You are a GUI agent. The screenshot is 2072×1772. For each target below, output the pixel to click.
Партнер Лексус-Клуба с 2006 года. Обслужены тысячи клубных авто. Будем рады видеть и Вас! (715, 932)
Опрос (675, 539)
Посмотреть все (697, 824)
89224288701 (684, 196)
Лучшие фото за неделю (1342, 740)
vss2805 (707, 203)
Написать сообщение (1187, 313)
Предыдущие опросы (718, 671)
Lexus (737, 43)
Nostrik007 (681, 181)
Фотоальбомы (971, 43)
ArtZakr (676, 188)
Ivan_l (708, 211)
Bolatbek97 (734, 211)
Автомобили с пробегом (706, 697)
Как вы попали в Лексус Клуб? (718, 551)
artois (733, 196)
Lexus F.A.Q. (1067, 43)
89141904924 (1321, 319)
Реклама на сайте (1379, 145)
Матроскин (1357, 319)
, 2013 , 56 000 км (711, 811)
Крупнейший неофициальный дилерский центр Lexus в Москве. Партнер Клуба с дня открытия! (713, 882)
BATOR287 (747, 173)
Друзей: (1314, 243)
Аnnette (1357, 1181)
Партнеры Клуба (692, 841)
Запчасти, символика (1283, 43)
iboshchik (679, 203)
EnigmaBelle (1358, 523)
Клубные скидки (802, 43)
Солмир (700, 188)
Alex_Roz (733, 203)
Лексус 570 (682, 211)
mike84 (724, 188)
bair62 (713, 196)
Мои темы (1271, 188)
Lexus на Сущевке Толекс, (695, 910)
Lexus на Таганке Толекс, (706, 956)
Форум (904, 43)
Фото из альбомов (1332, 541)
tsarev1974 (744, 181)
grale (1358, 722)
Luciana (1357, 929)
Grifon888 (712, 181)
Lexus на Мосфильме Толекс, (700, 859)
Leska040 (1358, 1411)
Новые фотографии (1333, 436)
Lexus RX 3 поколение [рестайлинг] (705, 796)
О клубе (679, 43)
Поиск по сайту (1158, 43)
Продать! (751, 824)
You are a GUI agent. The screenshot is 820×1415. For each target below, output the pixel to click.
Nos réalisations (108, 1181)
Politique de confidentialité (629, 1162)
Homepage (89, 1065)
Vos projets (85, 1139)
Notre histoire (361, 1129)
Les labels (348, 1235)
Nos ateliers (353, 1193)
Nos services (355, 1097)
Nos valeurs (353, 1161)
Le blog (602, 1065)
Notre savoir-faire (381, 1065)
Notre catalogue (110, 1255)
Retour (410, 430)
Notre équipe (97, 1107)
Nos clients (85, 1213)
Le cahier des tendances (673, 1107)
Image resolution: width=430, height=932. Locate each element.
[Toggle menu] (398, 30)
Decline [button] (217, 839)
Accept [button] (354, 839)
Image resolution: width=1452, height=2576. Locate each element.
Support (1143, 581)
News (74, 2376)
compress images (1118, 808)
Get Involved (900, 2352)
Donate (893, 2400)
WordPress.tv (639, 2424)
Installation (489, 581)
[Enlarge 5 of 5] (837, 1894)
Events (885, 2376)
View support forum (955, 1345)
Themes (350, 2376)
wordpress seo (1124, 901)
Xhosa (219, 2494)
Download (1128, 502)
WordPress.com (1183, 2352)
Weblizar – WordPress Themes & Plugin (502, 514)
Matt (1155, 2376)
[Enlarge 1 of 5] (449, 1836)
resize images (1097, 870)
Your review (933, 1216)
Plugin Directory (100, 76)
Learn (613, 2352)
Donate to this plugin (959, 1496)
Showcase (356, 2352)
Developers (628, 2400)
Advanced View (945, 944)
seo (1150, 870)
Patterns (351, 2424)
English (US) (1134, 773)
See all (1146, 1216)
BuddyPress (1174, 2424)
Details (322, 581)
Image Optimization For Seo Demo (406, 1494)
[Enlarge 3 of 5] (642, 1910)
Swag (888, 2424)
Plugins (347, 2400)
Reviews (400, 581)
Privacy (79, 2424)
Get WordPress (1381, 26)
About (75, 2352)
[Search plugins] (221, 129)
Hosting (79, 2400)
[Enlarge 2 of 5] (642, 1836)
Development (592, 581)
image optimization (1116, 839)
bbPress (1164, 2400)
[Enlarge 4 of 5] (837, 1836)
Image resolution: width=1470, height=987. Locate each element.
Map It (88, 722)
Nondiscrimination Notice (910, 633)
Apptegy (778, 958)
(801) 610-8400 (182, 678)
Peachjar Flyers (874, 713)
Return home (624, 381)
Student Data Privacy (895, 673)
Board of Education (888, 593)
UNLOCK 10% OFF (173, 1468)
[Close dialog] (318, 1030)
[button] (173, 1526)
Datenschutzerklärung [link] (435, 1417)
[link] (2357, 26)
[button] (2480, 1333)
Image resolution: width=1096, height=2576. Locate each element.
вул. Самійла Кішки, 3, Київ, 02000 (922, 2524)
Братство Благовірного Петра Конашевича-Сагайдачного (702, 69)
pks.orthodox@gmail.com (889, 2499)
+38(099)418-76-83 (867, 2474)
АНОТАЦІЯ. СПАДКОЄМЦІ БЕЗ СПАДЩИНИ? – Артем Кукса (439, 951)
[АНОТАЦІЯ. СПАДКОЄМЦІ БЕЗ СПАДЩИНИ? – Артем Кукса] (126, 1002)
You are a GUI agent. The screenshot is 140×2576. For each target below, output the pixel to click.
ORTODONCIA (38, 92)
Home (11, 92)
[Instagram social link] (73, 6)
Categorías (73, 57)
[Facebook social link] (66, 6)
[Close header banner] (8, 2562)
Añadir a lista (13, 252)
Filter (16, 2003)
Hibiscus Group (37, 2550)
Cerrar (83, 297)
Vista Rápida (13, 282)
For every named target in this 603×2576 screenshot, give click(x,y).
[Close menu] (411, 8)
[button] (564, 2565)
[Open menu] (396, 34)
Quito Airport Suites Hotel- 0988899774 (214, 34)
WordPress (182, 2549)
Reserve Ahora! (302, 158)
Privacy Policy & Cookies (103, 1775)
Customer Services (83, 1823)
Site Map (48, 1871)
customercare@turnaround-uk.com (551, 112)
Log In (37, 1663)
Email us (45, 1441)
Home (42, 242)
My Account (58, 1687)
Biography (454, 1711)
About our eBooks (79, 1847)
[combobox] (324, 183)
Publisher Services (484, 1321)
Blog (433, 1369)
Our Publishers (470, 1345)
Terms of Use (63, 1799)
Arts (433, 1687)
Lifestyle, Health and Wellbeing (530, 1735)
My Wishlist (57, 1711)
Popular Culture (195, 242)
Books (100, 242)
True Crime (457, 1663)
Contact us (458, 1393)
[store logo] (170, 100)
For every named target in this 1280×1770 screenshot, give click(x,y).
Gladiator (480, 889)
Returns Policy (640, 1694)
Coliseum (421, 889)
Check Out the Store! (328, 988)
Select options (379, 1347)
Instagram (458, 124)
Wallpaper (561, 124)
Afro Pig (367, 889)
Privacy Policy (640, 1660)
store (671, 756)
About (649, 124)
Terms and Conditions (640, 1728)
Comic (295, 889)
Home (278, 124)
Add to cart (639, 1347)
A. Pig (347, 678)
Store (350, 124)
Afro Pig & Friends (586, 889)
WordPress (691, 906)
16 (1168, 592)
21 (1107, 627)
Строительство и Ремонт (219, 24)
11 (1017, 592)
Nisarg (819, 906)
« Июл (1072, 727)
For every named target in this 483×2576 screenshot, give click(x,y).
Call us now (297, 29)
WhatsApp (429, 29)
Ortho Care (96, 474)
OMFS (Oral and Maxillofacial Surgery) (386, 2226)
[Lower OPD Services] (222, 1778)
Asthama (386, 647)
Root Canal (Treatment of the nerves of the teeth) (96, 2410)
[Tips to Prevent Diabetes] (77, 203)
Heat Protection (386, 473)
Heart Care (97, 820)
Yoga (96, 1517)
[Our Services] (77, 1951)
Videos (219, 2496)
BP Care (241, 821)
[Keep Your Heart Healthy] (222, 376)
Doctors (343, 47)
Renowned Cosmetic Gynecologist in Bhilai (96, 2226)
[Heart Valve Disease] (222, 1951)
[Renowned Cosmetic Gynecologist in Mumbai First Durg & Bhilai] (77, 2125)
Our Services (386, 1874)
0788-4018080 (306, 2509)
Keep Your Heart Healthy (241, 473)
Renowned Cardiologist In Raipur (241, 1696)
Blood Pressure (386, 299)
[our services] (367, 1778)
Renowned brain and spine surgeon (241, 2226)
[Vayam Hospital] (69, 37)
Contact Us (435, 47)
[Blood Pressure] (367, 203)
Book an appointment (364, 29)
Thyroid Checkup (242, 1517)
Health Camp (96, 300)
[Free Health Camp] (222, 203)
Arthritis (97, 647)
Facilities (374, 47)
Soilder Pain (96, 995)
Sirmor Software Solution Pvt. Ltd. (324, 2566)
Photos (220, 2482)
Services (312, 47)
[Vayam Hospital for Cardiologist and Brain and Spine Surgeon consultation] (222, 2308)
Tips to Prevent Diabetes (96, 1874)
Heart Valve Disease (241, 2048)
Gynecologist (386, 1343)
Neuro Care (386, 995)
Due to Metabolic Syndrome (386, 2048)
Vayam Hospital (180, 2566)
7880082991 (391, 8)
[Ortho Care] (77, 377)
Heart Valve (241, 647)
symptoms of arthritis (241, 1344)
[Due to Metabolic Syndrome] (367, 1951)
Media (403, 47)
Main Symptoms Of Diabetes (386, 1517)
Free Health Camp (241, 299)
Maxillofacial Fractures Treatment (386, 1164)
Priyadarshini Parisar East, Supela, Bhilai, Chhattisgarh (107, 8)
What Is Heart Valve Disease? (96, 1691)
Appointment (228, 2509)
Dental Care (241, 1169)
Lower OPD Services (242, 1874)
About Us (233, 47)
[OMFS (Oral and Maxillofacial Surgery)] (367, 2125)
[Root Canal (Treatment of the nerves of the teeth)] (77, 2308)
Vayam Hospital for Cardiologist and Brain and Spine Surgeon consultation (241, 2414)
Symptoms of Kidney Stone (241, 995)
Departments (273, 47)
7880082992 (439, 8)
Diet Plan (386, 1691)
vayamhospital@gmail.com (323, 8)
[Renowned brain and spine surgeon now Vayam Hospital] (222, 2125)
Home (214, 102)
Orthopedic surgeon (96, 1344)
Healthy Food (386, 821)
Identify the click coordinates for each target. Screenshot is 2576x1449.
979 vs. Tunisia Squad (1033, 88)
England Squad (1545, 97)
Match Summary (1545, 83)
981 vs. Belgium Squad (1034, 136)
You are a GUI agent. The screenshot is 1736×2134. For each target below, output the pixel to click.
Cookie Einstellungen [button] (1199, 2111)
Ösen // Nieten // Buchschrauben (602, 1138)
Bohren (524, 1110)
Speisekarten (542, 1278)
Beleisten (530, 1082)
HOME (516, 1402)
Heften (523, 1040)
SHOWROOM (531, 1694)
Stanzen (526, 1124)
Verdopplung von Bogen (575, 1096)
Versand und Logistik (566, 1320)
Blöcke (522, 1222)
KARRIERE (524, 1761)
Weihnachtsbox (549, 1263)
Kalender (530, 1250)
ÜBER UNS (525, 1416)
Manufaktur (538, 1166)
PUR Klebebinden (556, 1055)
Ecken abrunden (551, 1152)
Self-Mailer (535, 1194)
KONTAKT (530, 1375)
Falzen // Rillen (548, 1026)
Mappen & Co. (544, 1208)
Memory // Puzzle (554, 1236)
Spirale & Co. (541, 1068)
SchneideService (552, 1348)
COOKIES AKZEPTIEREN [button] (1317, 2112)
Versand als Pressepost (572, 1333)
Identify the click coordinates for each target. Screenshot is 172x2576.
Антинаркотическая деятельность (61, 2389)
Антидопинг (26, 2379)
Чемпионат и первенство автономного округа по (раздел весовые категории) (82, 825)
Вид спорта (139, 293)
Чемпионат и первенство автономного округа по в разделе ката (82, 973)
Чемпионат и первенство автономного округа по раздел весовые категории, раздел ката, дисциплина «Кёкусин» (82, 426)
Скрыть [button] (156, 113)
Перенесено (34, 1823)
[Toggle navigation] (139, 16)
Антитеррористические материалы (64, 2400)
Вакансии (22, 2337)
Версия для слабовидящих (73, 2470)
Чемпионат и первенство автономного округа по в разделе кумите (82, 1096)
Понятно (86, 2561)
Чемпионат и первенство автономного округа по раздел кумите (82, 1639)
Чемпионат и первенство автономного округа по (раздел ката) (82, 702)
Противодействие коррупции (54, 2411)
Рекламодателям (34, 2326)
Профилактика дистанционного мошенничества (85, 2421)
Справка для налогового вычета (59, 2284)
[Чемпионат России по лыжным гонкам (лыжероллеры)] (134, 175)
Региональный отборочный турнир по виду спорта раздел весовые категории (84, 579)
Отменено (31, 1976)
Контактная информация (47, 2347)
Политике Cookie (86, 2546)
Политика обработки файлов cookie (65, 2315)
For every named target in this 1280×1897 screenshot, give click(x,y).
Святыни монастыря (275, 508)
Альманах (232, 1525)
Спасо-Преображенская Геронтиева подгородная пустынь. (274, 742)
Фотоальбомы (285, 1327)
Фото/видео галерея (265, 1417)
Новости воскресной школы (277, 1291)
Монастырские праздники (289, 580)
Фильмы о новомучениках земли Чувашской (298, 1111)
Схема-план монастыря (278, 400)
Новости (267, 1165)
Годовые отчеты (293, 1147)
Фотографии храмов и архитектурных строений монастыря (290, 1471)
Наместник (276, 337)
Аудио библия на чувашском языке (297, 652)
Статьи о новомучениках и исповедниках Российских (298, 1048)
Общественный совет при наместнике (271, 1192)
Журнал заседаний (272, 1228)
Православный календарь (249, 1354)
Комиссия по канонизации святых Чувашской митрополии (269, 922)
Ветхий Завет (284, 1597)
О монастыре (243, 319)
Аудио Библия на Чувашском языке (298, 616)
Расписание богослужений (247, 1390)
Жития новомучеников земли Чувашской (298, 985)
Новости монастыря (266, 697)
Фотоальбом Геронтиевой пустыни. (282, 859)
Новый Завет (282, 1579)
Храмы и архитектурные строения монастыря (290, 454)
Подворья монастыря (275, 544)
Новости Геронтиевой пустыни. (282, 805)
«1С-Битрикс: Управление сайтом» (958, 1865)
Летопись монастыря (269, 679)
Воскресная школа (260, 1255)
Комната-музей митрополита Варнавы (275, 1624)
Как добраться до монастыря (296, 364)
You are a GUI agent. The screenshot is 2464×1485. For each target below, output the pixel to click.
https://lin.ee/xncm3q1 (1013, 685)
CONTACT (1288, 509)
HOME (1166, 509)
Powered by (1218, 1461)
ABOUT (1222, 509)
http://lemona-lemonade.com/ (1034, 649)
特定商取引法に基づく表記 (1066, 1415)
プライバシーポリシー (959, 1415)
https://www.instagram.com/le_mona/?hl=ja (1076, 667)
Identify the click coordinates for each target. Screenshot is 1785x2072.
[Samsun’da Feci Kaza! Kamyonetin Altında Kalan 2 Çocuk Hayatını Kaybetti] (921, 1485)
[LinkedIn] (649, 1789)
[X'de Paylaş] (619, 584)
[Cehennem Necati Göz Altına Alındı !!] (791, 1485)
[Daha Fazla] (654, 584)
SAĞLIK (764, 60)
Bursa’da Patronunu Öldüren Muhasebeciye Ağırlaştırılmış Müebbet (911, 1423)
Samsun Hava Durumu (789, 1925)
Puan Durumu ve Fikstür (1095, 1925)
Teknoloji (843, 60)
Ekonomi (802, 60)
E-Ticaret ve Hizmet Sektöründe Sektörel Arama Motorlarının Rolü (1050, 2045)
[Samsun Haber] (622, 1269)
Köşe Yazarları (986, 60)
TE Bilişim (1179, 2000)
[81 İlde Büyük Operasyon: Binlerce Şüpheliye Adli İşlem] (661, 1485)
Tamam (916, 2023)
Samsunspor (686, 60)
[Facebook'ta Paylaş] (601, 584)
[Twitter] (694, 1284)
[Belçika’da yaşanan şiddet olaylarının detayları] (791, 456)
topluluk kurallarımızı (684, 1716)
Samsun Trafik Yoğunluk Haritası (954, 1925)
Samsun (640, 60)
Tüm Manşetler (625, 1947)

· · · ·

## [Task goal]
Among the lines above, find those containing the word "every" and copy each.

## [Problem solution]
For every named target in this 603×2576 screenshot, give click(x,y).
For every named target in this 1280×1770 screenshot, give click(x,y).
For every named target in this 483×2576 screenshot, give click(x,y).
For every named target in this 1280×1897 screenshot, give click(x,y).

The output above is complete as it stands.